DNA is an important target for the treatment of multiple pathologies, most notably cancer. In particular, DNA intercalators have often been used as anti-cancer drugs. However, despite their relevance to drug discovery, only a few systematic computational studies were performed on DNA-intercalator complexes. In this work we have analyzed ligand binding sites preferences in 63 high resolution DNA-intercalator complexes available in the PDB and found that ligands bind preferentially between G and C and between the C and A base pairs (70% and 11% respectively).
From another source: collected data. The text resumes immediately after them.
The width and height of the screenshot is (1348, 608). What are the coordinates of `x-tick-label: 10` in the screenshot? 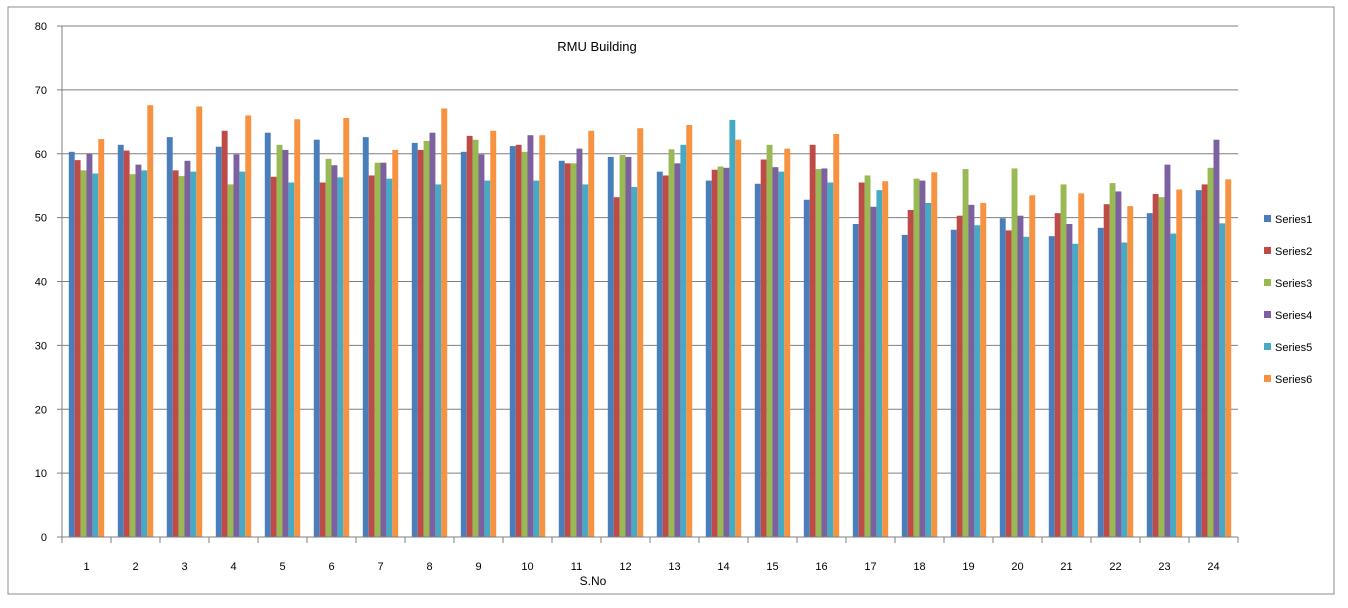 It's located at (527, 567).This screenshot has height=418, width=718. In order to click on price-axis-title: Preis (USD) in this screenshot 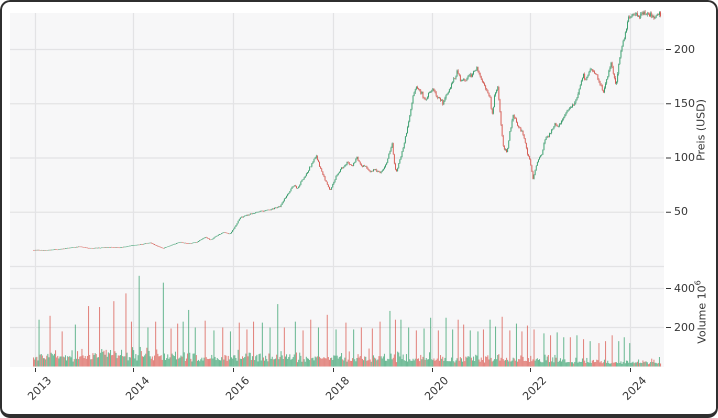, I will do `click(702, 130)`.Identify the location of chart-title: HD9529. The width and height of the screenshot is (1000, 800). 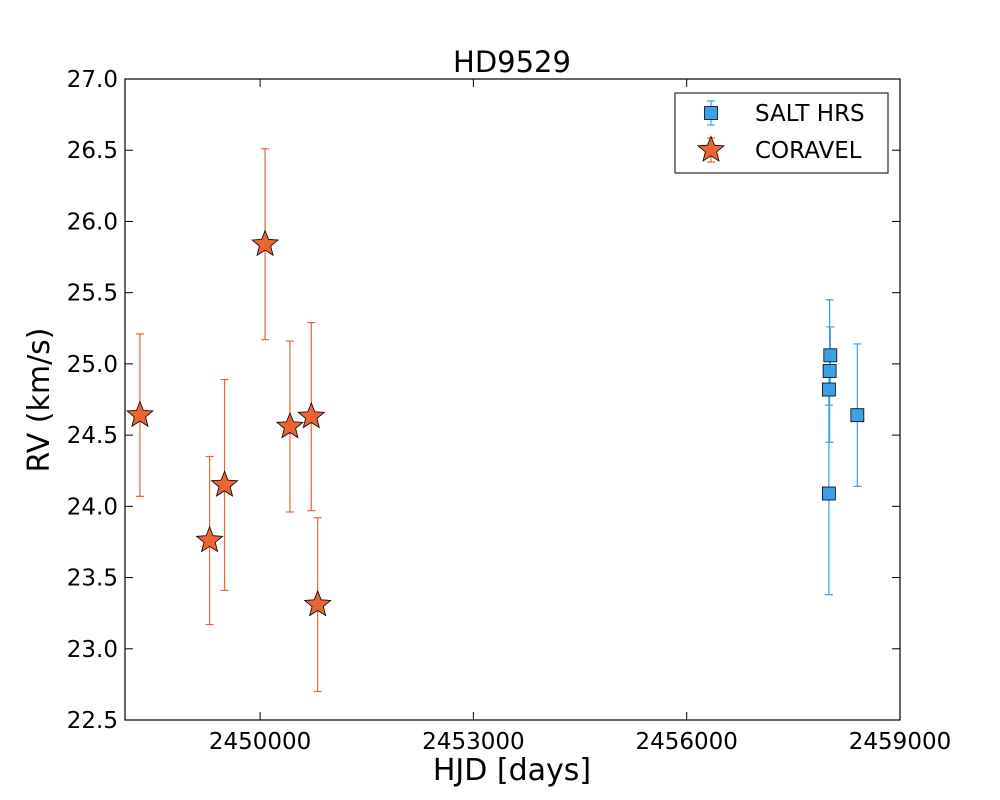
(512, 62).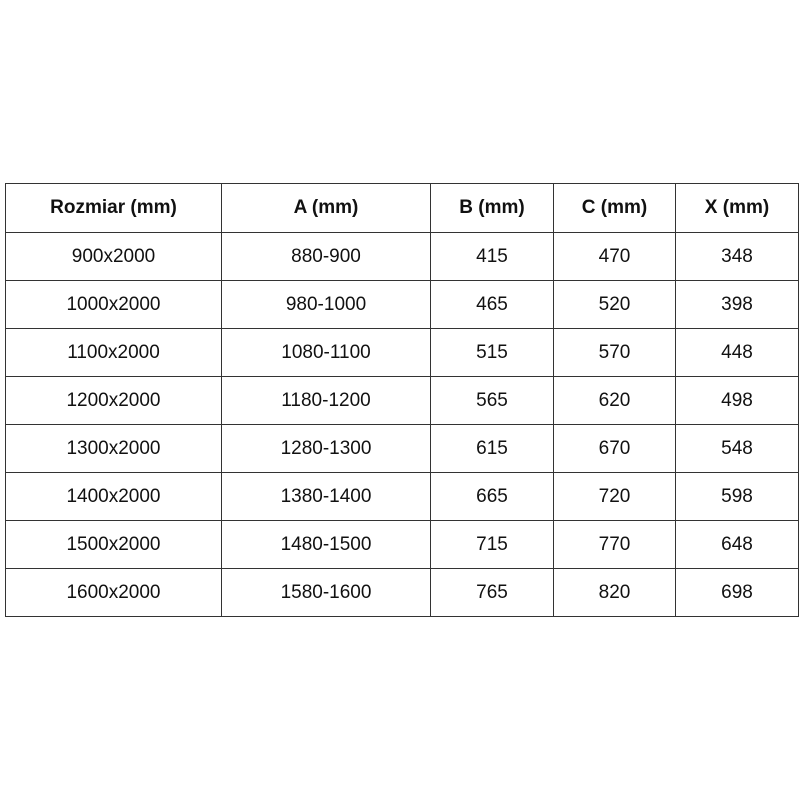 This screenshot has height=800, width=800. What do you see at coordinates (737, 448) in the screenshot?
I see `cell-x: 548` at bounding box center [737, 448].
Next, we examined the ability of AUTODOCK to accurately dock ligands into pre-formed intercalation sites. Following the optimization of the docking protocol, AUTODOCK was able to generate conformations with RMSD values < 2.00 Å with respect to crystal structures in ~80% of the cases while focusing on the pre-formed binding site (small grid box) or on the entire DNA structure (large grid box). In addition, a top ranked conformation with an RMSD < 2.00 Å was identified in 75% and 60% of the cases using small and large docking boxes respectively. Moreover, under the large docking box setting AUTODOCK was able to successfully distinguish between the intercalation site and the minor groove site. However, in all cases the crystal structures and poses tightly clustered around it, had a lower score than the best scoring poses suggesting a potential scoring problem with AUTODOCK. A close examination of all cases where the top ranked pose had an RMSD value > 2.00 Å suggests that AUTODOCK may over emphasize the hydrogen bonding term. A decision tree was built to identify ligands which are likely to be accurately docked based on their characteristics. This analysis revealed that AUTODOCK performs best for intercalators characterized by a large number of aromatic rings, low flexibility, high molecular weight and a small number of hydrogen bond acceptors. Finally, for canonical B-DNA structures (where pre-formed sites are unavailable), we demonstrated that intercalation sites could be formed by inserting an anthracene moiety between the (anticipated) site-flanking base pairs and by relaxing the structure using either energy minimization or preferably molecular dynamics simulations. Such sites were suitable for the docking of different intercalators by AUTODOCK.